--- MATERIAL FOR THE TASK ---
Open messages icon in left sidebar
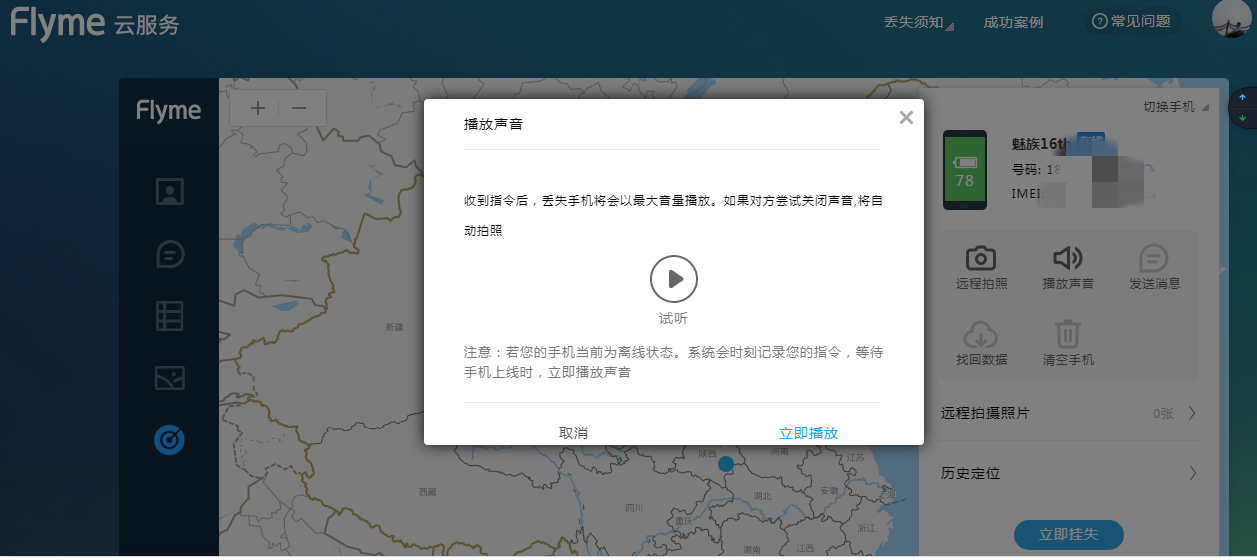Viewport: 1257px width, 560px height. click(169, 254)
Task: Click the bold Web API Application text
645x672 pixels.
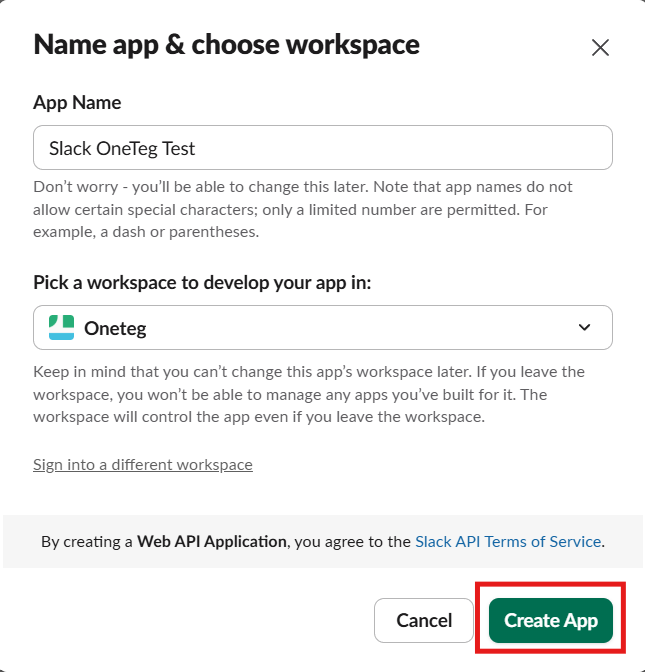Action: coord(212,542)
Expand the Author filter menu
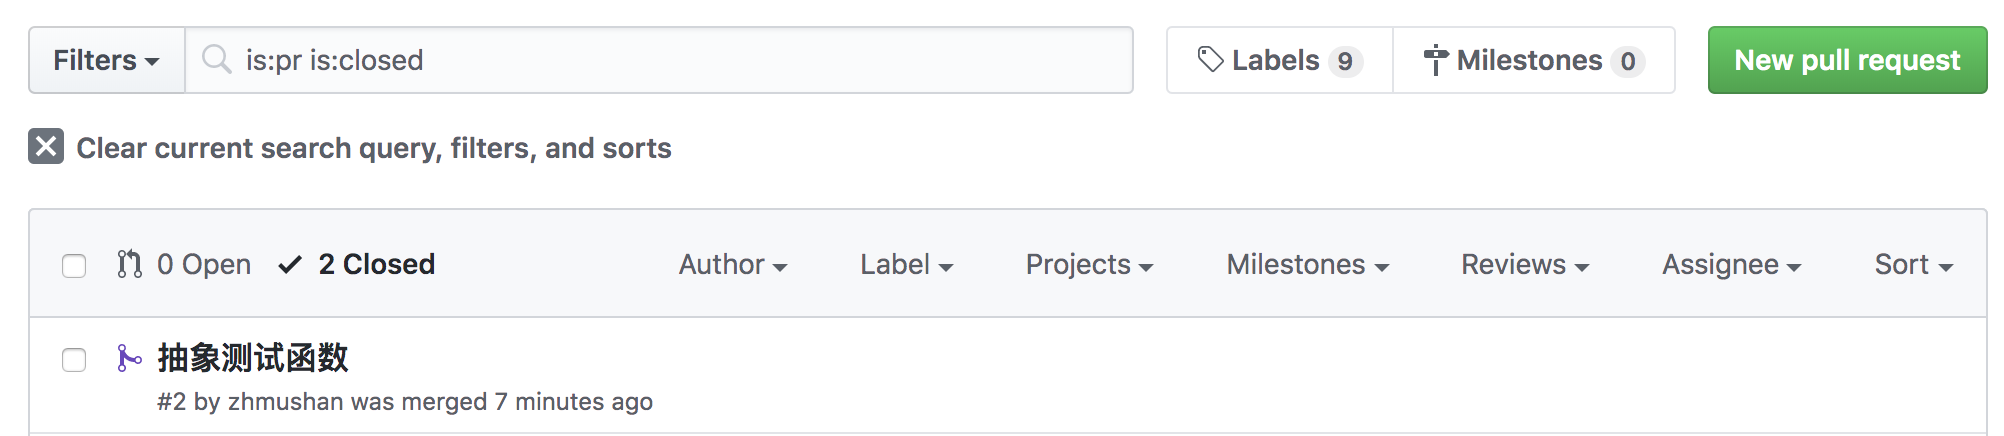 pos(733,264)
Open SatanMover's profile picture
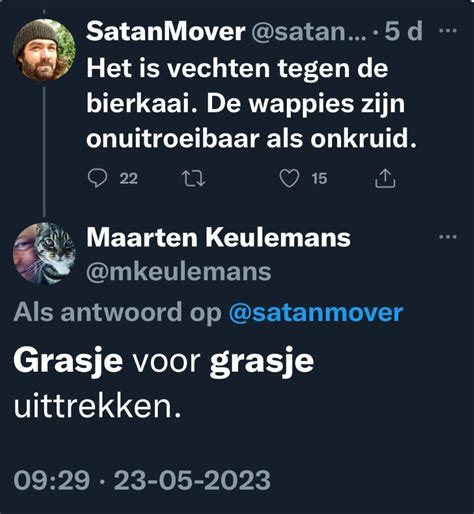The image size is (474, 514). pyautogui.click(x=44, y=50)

--- WHAT THIS TASK INVOLVES ---
Extract every line of the records above that contains the string "Open", copying each one in full. The match is case-sensitive.

--- WORKED ANSWER ---
Open messages icon in left sidebar
Open SatanMover's profile picture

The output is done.